== WHAT IS EXPECTED ==
Repeat, exactly as written, the lines from the one with "The width and" to the final line of the listing, and keep every picture out.

== PROVIDED INFORMATION ==
────────────────────
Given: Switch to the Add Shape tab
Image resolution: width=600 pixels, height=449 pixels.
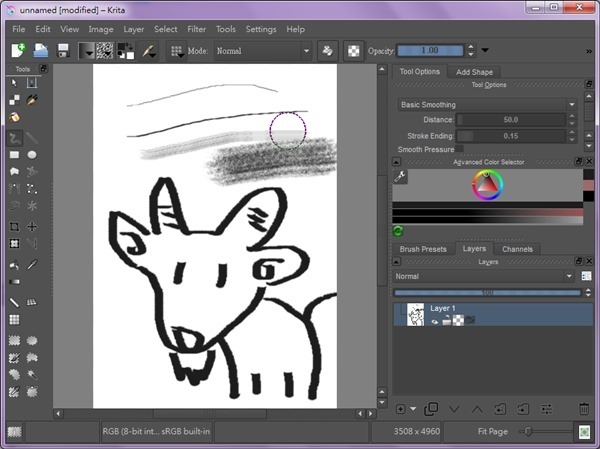Looking at the screenshot, I should [474, 72].
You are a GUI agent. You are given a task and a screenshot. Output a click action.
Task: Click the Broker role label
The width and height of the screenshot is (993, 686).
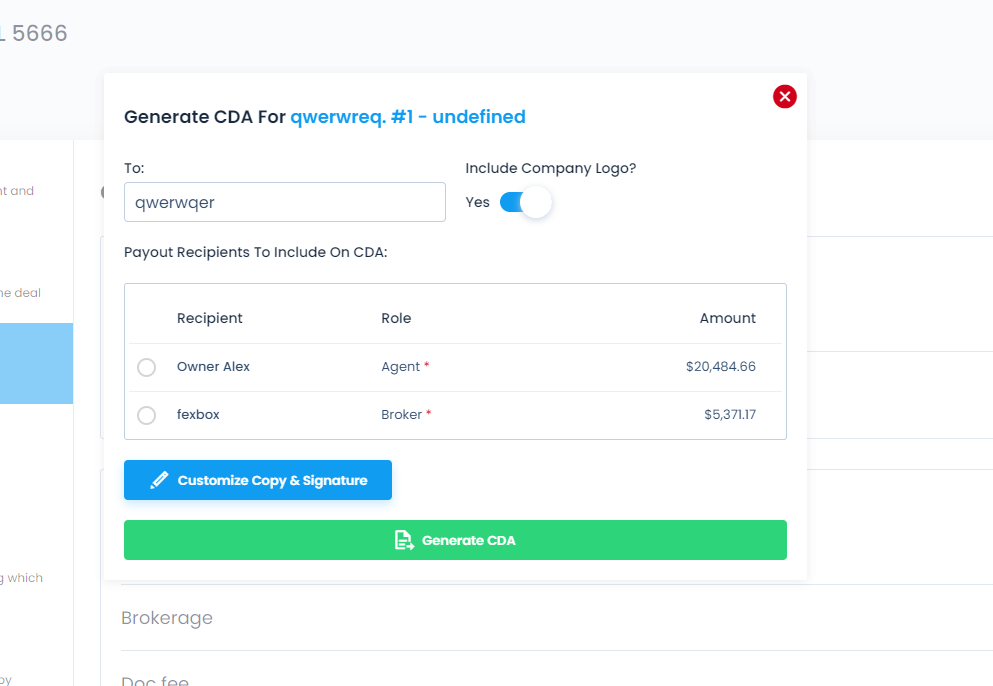pos(401,415)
────────────────────
== SOLVED PROBLEM ==
The width and height of the screenshot is (993, 686).
pos(401,415)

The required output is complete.